Chiral coupling of magnons in waveguides

TL;DR

This paper presents a theoretical study of chiral magnon-photon interactions in waveguides, demonstrating how the position of ferromagnets can induce directional coupling and energy transfer, with potential for asymmetric magnon distributions.

Contribution

It introduces a method to tune magnon-photon coupling to be chiral via magnet placement, enabling controlled asymmetric energy transfer in ferromagnetic chains.

Findings

Chiral magnon-photon coupling can be achieved by positioning magnets in the waveguide.

Long chains of magnets can concentrate magnons at one edge due to chirality.

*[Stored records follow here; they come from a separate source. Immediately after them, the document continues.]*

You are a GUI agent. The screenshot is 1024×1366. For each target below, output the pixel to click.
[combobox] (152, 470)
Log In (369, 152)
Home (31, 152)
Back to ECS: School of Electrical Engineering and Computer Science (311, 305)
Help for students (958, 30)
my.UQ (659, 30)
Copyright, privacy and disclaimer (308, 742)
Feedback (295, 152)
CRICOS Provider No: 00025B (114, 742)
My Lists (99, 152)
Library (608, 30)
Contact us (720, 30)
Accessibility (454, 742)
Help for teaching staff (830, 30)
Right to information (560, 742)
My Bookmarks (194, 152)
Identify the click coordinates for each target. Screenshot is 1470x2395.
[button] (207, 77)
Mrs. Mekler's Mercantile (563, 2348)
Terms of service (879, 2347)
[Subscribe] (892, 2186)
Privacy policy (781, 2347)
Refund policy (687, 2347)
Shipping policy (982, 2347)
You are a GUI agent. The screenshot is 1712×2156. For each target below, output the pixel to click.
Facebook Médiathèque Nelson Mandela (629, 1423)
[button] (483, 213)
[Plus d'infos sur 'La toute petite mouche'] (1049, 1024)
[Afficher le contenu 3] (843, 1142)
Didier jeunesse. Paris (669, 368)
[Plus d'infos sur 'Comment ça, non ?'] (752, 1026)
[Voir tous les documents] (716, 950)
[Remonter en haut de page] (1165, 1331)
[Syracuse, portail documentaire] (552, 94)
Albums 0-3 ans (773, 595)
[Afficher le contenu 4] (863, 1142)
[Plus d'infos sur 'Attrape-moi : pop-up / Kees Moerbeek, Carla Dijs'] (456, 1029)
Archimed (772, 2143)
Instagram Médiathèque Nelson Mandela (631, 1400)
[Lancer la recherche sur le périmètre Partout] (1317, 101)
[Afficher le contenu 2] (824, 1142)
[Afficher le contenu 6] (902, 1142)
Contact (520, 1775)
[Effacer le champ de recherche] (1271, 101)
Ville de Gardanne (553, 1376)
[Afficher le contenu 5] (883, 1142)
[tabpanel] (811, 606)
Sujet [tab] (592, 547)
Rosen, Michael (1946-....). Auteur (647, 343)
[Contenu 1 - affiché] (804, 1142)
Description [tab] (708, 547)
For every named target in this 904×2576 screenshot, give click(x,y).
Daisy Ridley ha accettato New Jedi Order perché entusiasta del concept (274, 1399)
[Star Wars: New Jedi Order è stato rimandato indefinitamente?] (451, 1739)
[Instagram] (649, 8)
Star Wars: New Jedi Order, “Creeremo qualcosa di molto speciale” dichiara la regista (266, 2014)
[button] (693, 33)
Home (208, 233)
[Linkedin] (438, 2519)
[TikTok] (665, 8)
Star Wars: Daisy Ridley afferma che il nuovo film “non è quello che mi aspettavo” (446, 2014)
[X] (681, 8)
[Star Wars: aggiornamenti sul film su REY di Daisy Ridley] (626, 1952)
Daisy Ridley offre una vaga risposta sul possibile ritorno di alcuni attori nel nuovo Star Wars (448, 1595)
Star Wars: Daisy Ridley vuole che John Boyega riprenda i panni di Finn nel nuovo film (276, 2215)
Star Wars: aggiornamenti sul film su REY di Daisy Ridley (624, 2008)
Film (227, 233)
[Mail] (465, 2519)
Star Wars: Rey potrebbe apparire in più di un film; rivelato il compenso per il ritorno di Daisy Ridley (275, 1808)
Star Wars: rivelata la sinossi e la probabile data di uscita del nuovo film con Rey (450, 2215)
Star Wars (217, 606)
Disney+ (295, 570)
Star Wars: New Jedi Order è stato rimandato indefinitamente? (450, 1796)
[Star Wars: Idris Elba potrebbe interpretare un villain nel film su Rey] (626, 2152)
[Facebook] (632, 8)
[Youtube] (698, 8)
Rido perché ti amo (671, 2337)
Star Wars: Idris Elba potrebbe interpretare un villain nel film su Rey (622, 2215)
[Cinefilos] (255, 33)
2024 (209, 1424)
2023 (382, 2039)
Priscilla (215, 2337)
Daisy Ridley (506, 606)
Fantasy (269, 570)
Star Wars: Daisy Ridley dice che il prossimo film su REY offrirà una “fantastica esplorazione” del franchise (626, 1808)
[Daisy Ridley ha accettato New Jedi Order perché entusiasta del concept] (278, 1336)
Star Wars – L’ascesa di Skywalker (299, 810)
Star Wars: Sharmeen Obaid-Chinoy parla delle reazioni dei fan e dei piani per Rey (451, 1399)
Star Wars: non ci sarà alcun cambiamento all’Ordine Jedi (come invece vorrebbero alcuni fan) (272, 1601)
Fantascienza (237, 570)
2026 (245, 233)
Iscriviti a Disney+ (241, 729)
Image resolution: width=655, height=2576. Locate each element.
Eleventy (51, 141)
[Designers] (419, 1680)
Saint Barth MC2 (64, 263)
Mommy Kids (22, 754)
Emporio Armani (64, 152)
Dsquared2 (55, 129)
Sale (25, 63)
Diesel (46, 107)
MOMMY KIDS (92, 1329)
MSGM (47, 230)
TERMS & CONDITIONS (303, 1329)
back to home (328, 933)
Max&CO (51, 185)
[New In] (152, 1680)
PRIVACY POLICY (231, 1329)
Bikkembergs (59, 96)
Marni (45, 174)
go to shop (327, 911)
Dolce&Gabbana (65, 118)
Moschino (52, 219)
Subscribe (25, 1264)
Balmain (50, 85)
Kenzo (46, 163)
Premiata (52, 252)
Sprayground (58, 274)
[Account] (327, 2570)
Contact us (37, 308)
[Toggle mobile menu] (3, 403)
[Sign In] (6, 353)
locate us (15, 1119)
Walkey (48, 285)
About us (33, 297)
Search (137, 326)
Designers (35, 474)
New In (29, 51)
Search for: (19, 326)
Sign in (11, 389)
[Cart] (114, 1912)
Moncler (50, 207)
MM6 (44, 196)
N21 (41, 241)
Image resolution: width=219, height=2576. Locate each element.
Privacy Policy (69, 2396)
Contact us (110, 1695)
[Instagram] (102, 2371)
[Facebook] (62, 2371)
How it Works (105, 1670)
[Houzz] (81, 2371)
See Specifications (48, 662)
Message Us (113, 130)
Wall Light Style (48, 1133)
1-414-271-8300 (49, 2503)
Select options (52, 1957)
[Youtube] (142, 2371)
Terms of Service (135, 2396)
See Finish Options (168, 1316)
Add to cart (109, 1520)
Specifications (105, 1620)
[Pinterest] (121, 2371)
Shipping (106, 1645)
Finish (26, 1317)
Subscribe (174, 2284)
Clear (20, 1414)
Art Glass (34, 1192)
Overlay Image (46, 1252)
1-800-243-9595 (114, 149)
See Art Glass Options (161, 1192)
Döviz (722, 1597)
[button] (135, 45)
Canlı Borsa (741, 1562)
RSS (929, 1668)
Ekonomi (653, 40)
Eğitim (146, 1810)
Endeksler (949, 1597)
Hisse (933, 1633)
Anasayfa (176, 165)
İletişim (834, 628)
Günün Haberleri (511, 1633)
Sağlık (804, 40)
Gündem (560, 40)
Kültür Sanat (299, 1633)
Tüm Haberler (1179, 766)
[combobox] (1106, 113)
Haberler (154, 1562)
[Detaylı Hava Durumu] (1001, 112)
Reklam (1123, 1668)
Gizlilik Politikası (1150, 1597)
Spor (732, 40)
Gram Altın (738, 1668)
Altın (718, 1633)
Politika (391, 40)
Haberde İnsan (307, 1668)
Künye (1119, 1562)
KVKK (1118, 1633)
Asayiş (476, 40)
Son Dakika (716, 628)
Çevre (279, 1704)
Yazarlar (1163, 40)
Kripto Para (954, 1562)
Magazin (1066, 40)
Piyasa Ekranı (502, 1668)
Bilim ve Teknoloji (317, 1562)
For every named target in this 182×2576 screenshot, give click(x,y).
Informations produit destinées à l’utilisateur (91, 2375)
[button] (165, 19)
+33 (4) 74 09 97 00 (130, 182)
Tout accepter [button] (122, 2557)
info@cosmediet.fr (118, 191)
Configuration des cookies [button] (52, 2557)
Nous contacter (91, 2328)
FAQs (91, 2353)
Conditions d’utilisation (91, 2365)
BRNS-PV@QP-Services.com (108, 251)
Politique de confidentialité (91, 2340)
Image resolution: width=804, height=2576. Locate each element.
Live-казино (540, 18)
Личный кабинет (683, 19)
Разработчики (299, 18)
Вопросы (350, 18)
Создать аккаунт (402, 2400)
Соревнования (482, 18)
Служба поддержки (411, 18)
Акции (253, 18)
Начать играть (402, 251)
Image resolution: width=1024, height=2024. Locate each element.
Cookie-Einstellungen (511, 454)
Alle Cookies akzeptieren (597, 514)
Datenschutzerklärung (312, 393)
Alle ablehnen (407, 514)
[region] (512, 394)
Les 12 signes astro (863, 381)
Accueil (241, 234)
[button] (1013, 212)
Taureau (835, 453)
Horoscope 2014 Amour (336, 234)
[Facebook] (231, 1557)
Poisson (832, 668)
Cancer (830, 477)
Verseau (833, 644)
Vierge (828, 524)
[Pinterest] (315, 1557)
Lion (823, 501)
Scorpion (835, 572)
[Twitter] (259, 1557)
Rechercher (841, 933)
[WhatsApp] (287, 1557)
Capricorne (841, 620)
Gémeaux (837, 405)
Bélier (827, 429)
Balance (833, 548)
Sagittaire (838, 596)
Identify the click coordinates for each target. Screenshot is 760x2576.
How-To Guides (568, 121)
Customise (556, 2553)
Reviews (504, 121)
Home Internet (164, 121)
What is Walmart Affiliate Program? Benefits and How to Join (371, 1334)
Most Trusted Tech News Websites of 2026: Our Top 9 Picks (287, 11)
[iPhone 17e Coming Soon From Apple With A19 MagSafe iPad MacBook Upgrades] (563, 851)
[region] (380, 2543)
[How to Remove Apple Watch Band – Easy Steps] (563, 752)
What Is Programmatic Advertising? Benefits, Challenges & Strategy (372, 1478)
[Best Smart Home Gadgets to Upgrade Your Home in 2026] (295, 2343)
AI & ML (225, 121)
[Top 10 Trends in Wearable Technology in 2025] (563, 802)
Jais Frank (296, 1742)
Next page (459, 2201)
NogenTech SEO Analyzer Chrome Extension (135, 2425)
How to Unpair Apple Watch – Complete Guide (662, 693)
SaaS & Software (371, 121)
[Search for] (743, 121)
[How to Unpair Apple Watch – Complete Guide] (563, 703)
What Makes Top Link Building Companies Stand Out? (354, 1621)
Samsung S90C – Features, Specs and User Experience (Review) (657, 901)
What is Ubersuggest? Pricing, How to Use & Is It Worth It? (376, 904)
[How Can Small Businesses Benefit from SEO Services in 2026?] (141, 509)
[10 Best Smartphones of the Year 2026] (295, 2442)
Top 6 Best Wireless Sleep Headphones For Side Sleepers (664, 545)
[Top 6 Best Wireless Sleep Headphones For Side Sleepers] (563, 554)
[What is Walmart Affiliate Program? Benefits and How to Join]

Standing waves with low radiation efficiency are inert to the chirality.

Abstract

We theoretically investigate the collective excitation of multiple (sub)millimeter-sized ferromagnets mediated by waveguide photons. By the position of the magnets in the waveguide, the magnon-photon coupling can be tuned to be chiral, i.e., magnons only couple with photons propagating in one direction, leading to asymmetric transfer of angular momentum and energy between the magnets. A large imbalance in the magnon number distribution over the magnets can be achieved with a long chain of magnets, which concentrate at one edge. The chain also supports standing waves with low radiation efficiency that is inert to the chirality.